Antioxidants in Health and Disease Volume 2
Maurizio Battino (Ed.)
Francesca Giampieri (Ed.)
Several epidemiological studies have demonstrated that oxidative stress is associated with a number of health disorders, including cardiovascular malfunction, certain types of cancer, diabetes mellitus, many other auto-immune diseases, and even ageing. The body possesses multiple mechanisms to counteract oxidative stress, which employ antioxidant compounds that are either naturally generated in situ (endogenous antioxidants) or externally supplied through food (exogenous antioxidants). These antioxidants are able to counteract oxidative stress, thanks to their ability to neutralize excess free radicals and protect the cellular lipids, proteins, and DNA from molecular damage. Exogenous antioxidants from the diet are of increasing interest because of their beneficial role in maintaining good health and in preventing chronic diseases. Indeed, a diet rich in dietary antioxidants, especially from fruits and vegetables, has been correlated with a successful prevention and lower incidence of several degenerative pathologies, including obesity, diabetes, cardiovascular diseases, and cancer. This Special Issue of Nutrients welcomes the submission of manuscripts, either describing original research or reviewing scientific literature, examining the role of diets rich in antioxidant compounds in the prevention of chronic diseases and the characteristics of the antioxidants included in such diets.

What you should do:
Answer these questions about the antioxidants text.
(a) Who are the two editors listed?
(b) What are antioxidants made inside the body called?
(c) Which journal is the Special Issue part of?
Answer using only what the text says.

Stored data:
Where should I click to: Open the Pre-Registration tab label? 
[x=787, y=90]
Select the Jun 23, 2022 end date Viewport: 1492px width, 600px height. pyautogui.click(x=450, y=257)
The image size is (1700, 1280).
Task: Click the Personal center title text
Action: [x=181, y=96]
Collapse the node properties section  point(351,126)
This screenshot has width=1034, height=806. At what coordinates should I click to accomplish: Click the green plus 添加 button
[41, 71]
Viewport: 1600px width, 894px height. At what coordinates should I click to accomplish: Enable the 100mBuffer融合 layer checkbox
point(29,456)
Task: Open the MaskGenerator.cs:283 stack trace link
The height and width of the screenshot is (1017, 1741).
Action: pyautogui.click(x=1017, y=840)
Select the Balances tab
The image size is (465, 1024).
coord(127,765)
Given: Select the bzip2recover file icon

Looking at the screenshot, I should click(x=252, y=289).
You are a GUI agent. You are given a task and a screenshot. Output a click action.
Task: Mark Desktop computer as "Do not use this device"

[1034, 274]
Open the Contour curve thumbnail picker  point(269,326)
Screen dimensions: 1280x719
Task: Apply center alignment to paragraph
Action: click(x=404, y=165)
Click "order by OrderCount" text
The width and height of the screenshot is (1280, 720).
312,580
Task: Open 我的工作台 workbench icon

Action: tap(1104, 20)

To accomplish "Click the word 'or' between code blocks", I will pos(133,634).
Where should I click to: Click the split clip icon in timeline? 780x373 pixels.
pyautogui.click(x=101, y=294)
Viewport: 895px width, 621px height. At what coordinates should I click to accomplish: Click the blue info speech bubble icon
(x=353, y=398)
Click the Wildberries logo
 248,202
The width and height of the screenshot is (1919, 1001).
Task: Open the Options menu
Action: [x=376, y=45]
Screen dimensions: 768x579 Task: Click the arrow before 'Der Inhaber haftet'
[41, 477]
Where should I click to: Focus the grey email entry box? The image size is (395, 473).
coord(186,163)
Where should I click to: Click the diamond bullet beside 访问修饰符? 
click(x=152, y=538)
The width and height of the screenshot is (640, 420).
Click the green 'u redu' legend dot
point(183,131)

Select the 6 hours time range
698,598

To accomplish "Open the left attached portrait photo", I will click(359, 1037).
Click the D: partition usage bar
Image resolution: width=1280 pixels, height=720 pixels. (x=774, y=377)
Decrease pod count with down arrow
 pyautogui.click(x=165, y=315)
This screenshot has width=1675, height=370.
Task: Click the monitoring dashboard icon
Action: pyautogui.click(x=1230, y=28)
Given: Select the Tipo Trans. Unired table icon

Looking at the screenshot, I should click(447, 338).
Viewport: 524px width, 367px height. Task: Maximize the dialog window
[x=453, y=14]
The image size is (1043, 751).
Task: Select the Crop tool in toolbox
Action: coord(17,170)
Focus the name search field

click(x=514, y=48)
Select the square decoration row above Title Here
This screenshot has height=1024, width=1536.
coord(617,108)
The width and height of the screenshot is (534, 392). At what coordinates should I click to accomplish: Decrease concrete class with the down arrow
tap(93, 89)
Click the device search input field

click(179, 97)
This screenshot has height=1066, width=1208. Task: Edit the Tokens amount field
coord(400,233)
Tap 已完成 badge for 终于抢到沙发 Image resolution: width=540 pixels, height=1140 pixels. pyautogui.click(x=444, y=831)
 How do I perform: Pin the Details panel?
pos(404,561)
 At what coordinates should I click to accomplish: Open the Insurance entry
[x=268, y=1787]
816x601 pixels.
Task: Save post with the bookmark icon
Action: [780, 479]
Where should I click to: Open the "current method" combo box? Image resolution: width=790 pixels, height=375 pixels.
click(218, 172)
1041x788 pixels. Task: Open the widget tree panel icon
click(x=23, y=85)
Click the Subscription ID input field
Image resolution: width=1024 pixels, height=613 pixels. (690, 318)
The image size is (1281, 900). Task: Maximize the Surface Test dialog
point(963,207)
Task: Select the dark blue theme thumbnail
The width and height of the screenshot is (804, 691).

Exercise solution:
(a) Maurizio Battino and Francesca Giampieri
(b) Endogenous antioxidants
(c) Nutrients